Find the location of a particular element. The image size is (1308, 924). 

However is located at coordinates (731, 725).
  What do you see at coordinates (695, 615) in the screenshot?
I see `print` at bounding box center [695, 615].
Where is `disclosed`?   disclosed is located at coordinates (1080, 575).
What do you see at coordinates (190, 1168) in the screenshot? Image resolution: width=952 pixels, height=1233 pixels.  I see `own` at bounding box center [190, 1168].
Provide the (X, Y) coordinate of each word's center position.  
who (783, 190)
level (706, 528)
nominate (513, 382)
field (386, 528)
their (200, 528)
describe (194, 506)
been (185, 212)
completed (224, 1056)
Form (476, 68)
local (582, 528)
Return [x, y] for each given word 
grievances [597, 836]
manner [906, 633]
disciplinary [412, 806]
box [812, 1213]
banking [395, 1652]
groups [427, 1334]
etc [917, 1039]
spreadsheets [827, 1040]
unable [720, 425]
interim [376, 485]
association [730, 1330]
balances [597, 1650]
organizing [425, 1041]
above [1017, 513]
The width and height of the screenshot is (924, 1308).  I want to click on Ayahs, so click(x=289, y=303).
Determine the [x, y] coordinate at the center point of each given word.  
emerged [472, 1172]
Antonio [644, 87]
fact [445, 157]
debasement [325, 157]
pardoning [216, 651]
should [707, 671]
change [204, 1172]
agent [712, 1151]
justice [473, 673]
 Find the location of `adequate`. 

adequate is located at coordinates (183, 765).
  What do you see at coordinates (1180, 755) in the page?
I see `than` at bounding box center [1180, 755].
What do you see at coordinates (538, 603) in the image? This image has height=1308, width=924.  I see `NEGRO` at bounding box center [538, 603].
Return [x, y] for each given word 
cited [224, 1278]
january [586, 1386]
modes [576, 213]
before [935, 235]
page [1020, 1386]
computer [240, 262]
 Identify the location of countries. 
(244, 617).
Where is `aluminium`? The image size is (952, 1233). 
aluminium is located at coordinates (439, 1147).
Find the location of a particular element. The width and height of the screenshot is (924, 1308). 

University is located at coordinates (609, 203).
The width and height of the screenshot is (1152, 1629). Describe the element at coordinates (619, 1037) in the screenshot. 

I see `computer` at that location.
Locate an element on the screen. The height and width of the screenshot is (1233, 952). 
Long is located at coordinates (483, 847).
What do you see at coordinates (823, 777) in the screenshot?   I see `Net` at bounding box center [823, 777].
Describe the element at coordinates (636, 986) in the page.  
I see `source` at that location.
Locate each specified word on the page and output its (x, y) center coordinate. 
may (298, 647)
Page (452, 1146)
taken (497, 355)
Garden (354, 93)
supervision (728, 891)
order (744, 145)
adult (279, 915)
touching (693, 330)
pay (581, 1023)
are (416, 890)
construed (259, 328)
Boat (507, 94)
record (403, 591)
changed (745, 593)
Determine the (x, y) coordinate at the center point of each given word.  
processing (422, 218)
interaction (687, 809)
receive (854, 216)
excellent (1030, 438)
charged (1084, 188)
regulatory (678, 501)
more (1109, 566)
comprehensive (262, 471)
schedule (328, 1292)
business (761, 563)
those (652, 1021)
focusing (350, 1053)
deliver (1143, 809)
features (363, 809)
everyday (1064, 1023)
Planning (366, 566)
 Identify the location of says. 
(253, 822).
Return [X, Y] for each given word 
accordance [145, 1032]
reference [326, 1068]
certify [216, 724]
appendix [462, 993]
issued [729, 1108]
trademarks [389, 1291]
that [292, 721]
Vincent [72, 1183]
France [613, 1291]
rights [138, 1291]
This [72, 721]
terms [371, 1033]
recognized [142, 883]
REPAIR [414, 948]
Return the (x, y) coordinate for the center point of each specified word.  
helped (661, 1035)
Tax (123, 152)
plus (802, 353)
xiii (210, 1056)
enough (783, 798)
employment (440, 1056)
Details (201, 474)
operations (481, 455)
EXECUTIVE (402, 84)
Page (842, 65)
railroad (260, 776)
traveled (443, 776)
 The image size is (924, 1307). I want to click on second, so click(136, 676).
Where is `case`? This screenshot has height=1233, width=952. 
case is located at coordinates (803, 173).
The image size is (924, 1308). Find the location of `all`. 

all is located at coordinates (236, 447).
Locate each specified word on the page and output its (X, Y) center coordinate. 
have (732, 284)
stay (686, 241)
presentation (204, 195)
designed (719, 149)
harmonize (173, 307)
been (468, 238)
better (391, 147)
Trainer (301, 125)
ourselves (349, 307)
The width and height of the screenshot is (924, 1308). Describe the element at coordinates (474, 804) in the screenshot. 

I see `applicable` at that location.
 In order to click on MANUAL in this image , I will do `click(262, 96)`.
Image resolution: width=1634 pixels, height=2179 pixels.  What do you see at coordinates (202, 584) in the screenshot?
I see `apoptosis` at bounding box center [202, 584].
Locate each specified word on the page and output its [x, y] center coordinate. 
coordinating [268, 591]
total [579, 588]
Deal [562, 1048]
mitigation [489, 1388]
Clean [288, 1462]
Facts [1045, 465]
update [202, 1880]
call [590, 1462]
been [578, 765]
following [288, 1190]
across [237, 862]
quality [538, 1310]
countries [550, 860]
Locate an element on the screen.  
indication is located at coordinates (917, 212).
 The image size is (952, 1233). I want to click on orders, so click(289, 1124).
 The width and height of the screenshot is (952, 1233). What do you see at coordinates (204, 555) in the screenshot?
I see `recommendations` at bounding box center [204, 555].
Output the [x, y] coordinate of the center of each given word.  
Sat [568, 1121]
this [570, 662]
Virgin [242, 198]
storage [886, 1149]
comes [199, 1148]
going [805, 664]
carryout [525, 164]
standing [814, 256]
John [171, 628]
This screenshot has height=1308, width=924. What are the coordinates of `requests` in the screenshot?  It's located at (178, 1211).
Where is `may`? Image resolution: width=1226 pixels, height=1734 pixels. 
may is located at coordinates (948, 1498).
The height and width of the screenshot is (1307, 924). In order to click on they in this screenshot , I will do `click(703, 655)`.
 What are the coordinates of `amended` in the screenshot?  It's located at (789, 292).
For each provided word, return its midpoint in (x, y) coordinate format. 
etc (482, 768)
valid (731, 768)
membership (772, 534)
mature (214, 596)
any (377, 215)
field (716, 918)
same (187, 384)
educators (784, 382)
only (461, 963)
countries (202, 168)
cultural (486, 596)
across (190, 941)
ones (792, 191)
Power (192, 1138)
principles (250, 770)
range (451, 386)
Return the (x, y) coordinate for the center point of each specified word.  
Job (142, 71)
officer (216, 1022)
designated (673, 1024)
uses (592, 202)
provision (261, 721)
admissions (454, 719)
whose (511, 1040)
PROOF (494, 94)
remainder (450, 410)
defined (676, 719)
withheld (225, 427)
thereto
───
Give back all of the material above, word for word and line for line, with nothing changed.

Find the location of a particular element. The image size is (1308, 924). 

However is located at coordinates (731, 725).
  What do you see at coordinates (695, 615) in the screenshot?
I see `print` at bounding box center [695, 615].
Where is `disclosed`?   disclosed is located at coordinates (1080, 575).
What do you see at coordinates (190, 1168) in the screenshot? Image resolution: width=952 pixels, height=1233 pixels.  I see `own` at bounding box center [190, 1168].
Provide the (X, Y) coordinate of each word's center position.  
who (783, 190)
level (706, 528)
nominate (513, 382)
field (386, 528)
their (200, 528)
describe (194, 506)
been (185, 212)
completed (224, 1056)
Form (476, 68)
local (582, 528)
Return [x, y] for each given word 
grievances [597, 836]
manner [906, 633]
disciplinary [412, 806]
box [812, 1213]
banking [395, 1652]
groups [427, 1334]
etc [917, 1039]
spreadsheets [827, 1040]
unable [720, 425]
interim [376, 485]
association [730, 1330]
balances [597, 1650]
organizing [425, 1041]
above [1017, 513]
The width and height of the screenshot is (924, 1308).  I want to click on Ayahs, so click(x=289, y=303).
Determine the [x, y] coordinate at the center point of each given word.  
emerged [472, 1172]
Antonio [644, 87]
fact [445, 157]
debasement [325, 157]
pardoning [216, 651]
should [707, 671]
change [204, 1172]
agent [712, 1151]
justice [473, 673]
 Find the location of `adequate`. 

adequate is located at coordinates (183, 765).
  What do you see at coordinates (1180, 755) in the page?
I see `than` at bounding box center [1180, 755].
What do you see at coordinates (538, 603) in the image? This image has height=1308, width=924.  I see `NEGRO` at bounding box center [538, 603].
Return [x, y] for each given word 
cited [224, 1278]
january [586, 1386]
modes [576, 213]
before [935, 235]
page [1020, 1386]
computer [240, 262]
 Identify the location of countries. 
(244, 617).
Where is `aluminium`? The image size is (952, 1233). 
aluminium is located at coordinates (439, 1147).
Find the location of a particular element. The width and height of the screenshot is (924, 1308). 

University is located at coordinates (609, 203).
The width and height of the screenshot is (1152, 1629). Describe the element at coordinates (619, 1037) in the screenshot. 

I see `computer` at that location.
Locate an element on the screen. The height and width of the screenshot is (1233, 952). 
Long is located at coordinates (483, 847).
What do you see at coordinates (823, 777) in the screenshot?   I see `Net` at bounding box center [823, 777].
Describe the element at coordinates (636, 986) in the page.  
I see `source` at that location.
Locate each specified word on the page and output its (x, y) center coordinate. 
may (298, 647)
Page (452, 1146)
taken (497, 355)
Garden (354, 93)
supervision (728, 891)
order (744, 145)
adult (279, 915)
touching (693, 330)
pay (581, 1023)
are (416, 890)
construed (259, 328)
Boat (507, 94)
record (403, 591)
changed (745, 593)
Determine the (x, y) coordinate at the center point of each given word.  
processing (422, 218)
interaction (687, 809)
receive (854, 216)
excellent (1030, 438)
charged (1084, 188)
regulatory (678, 501)
more (1109, 566)
comprehensive (262, 471)
schedule (328, 1292)
business (761, 563)
those (652, 1021)
focusing (350, 1053)
deliver (1143, 809)
features (363, 809)
everyday (1064, 1023)
Planning (366, 566)
 Identify the location of says. 
(253, 822).
Return [X, Y] for each given word 
accordance [145, 1032]
reference [326, 1068]
certify [216, 724]
appendix [462, 993]
issued [729, 1108]
trademarks [389, 1291]
that [292, 721]
Vincent [72, 1183]
France [613, 1291]
rights [138, 1291]
This [72, 721]
terms [371, 1033]
recognized [142, 883]
REPAIR [414, 948]
Return the (x, y) coordinate for the center point of each specified word.  
helped (661, 1035)
Tax (123, 152)
plus (802, 353)
xiii (210, 1056)
enough (783, 798)
employment (440, 1056)
Details (201, 474)
operations (481, 455)
EXECUTIVE (402, 84)
Page (842, 65)
railroad (260, 776)
traveled (443, 776)
 The image size is (924, 1307). I want to click on second, so click(136, 676).
Where is `case`? This screenshot has height=1233, width=952. 
case is located at coordinates (803, 173).
The image size is (924, 1308). Find the location of `all`. 

all is located at coordinates (236, 447).
Locate each specified word on the page and output its (X, Y) center coordinate. 
have (732, 284)
stay (686, 241)
presentation (204, 195)
designed (719, 149)
harmonize (173, 307)
been (468, 238)
better (391, 147)
Trainer (301, 125)
ourselves (349, 307)
The width and height of the screenshot is (924, 1308). Describe the element at coordinates (474, 804) in the screenshot. 

I see `applicable` at that location.
 In order to click on MANUAL in this image , I will do `click(262, 96)`.
Image resolution: width=1634 pixels, height=2179 pixels.  What do you see at coordinates (202, 584) in the screenshot?
I see `apoptosis` at bounding box center [202, 584].
Locate each specified word on the page and output its [x, y] center coordinate. 
coordinating [268, 591]
total [579, 588]
Deal [562, 1048]
mitigation [489, 1388]
Clean [288, 1462]
Facts [1045, 465]
update [202, 1880]
call [590, 1462]
been [578, 765]
following [288, 1190]
across [237, 862]
quality [538, 1310]
countries [550, 860]
Locate an element on the screen.  
indication is located at coordinates (917, 212).
 The image size is (952, 1233). I want to click on orders, so click(289, 1124).
 The width and height of the screenshot is (952, 1233). What do you see at coordinates (204, 555) in the screenshot?
I see `recommendations` at bounding box center [204, 555].
Output the [x, y] coordinate of the center of each given word.  
Sat [568, 1121]
this [570, 662]
Virgin [242, 198]
storage [886, 1149]
comes [199, 1148]
going [805, 664]
carryout [525, 164]
standing [814, 256]
John [171, 628]
This screenshot has height=1308, width=924. What are the coordinates of `requests` in the screenshot?  It's located at (178, 1211).
Where is `may`? Image resolution: width=1226 pixels, height=1734 pixels. 
may is located at coordinates (948, 1498).
The height and width of the screenshot is (1307, 924). In order to click on they in this screenshot , I will do `click(703, 655)`.
 What are the coordinates of `amended` in the screenshot?  It's located at (789, 292).
For each provided word, return its midpoint in (x, y) coordinate format. 
etc (482, 768)
valid (731, 768)
membership (772, 534)
mature (214, 596)
any (377, 215)
field (716, 918)
same (187, 384)
educators (784, 382)
only (461, 963)
countries (202, 168)
cultural (486, 596)
across (190, 941)
ones (792, 191)
Power (192, 1138)
principles (250, 770)
range (451, 386)
Return the (x, y) coordinate for the center point of each specified word.  
Job (142, 71)
officer (216, 1022)
designated (673, 1024)
uses (592, 202)
provision (261, 721)
admissions (454, 719)
whose (511, 1040)
PROOF (494, 94)
remainder (450, 410)
defined (676, 719)
withheld (225, 427)
thereto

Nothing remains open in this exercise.